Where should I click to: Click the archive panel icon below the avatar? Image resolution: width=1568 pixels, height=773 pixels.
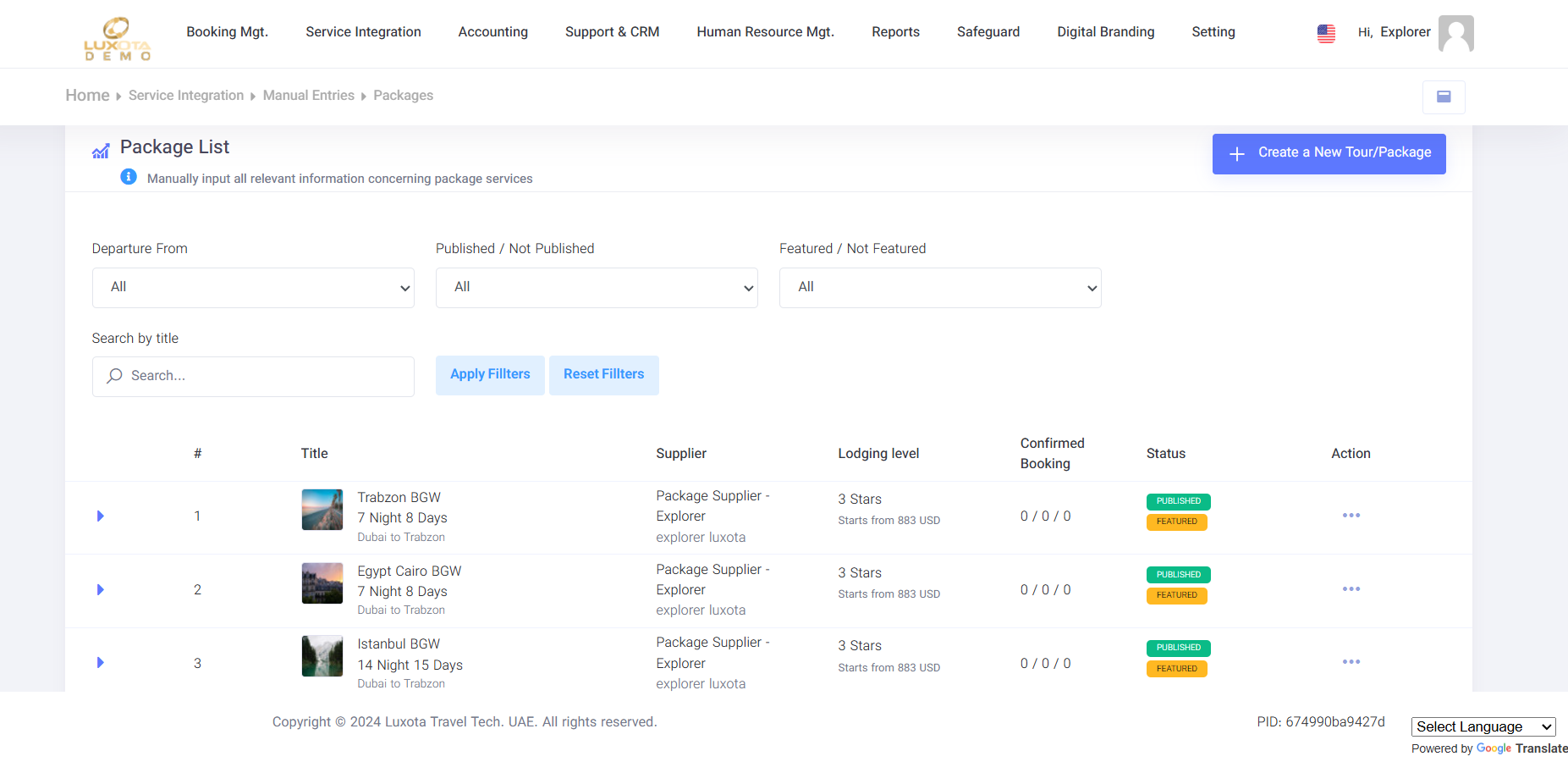[1444, 97]
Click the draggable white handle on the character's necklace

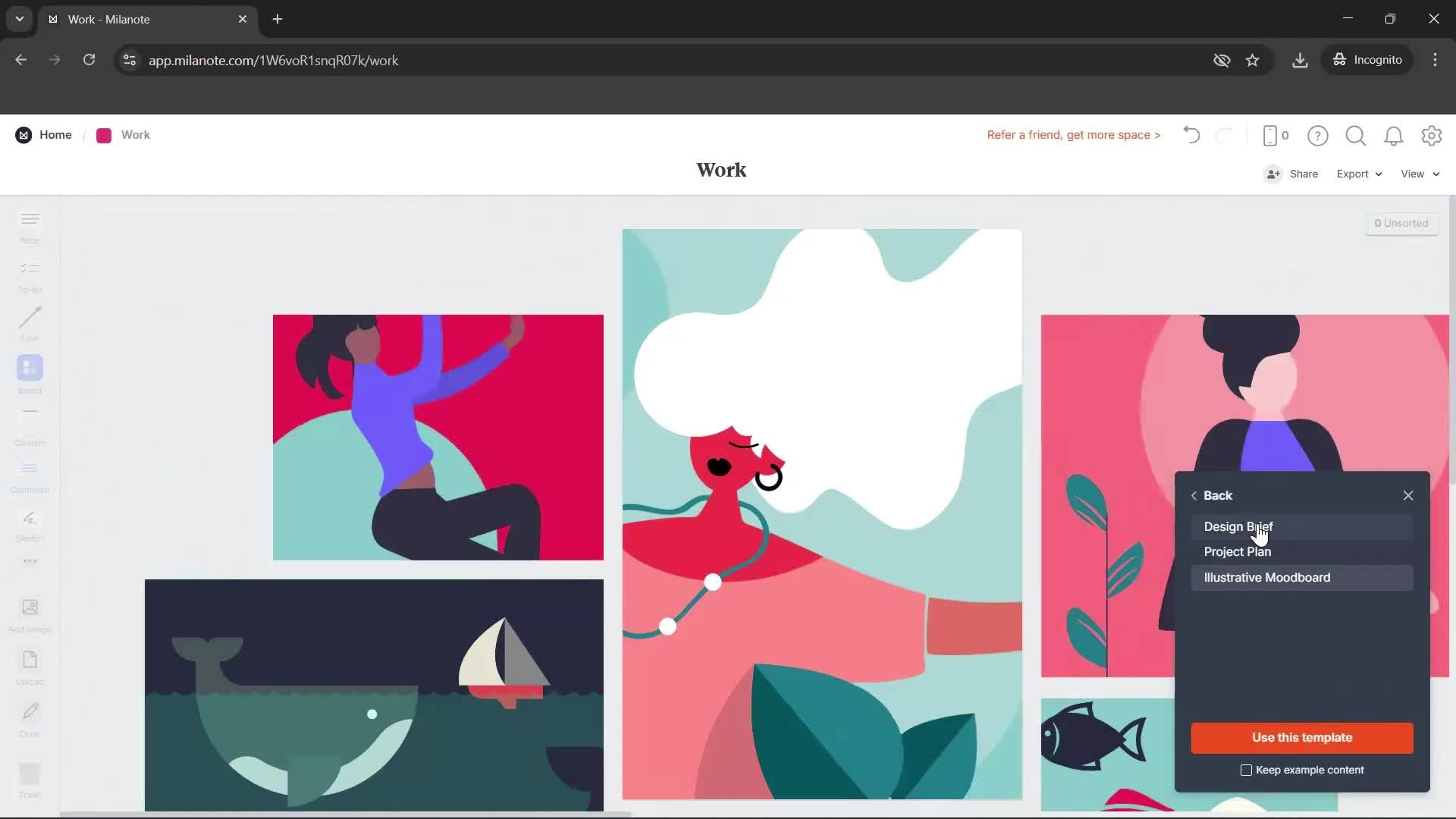[713, 582]
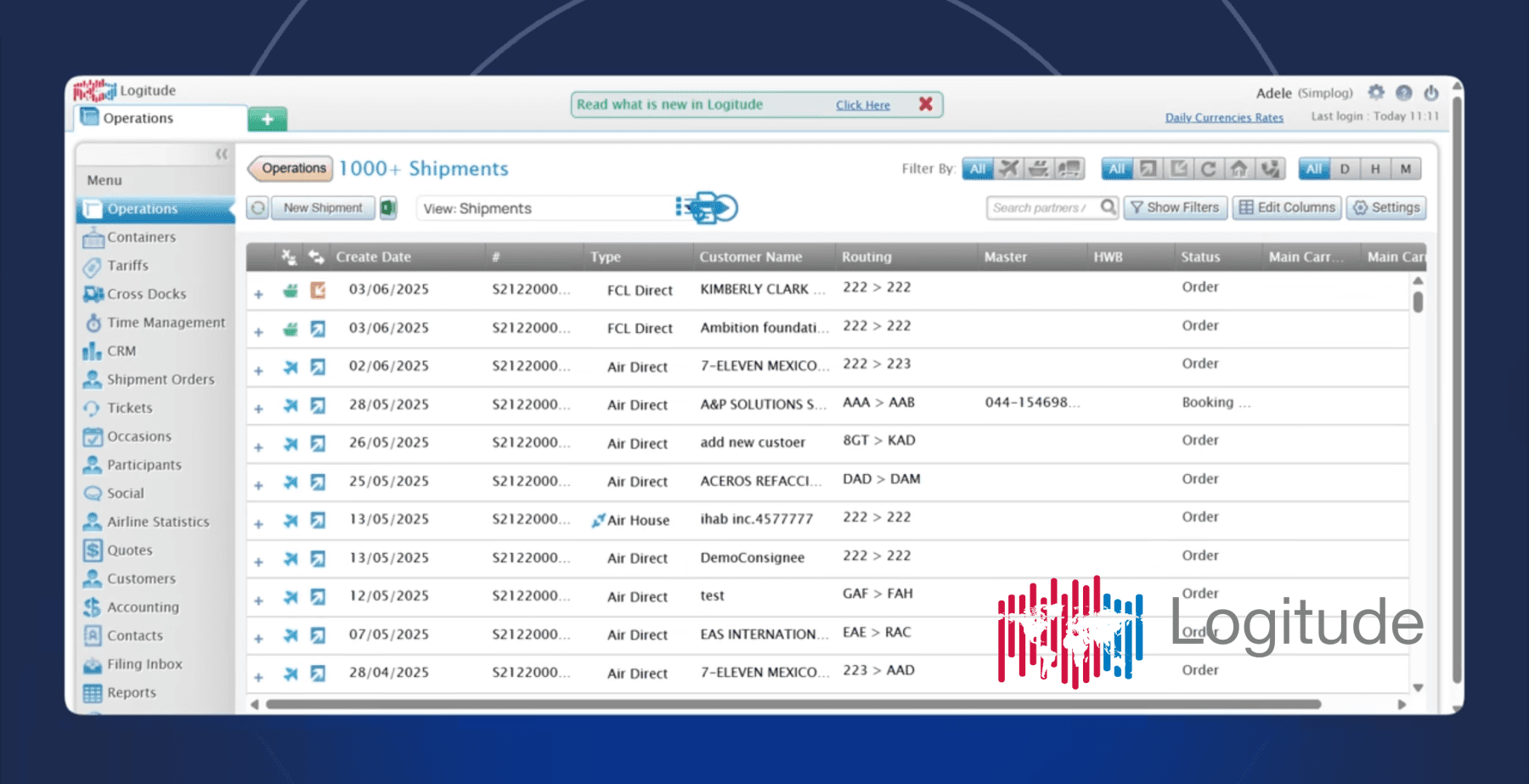Expand the KIMBERLY CLARK shipment row
Viewport: 1529px width, 784px height.
click(x=259, y=290)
========================================
=== Task description ===
When printing the entries, leave out the images and keep everything else exact.

=== Written response ===
Where should I click to: Click the archive panel icon below the avatar? Image resolution: width=1568 pixels, height=773 pixels.
[1444, 97]
Click the draggable white handle on the character's necklace

[713, 582]
Expand the KIMBERLY CLARK shipment row
Viewport: 1529px width, 784px height.
click(x=259, y=290)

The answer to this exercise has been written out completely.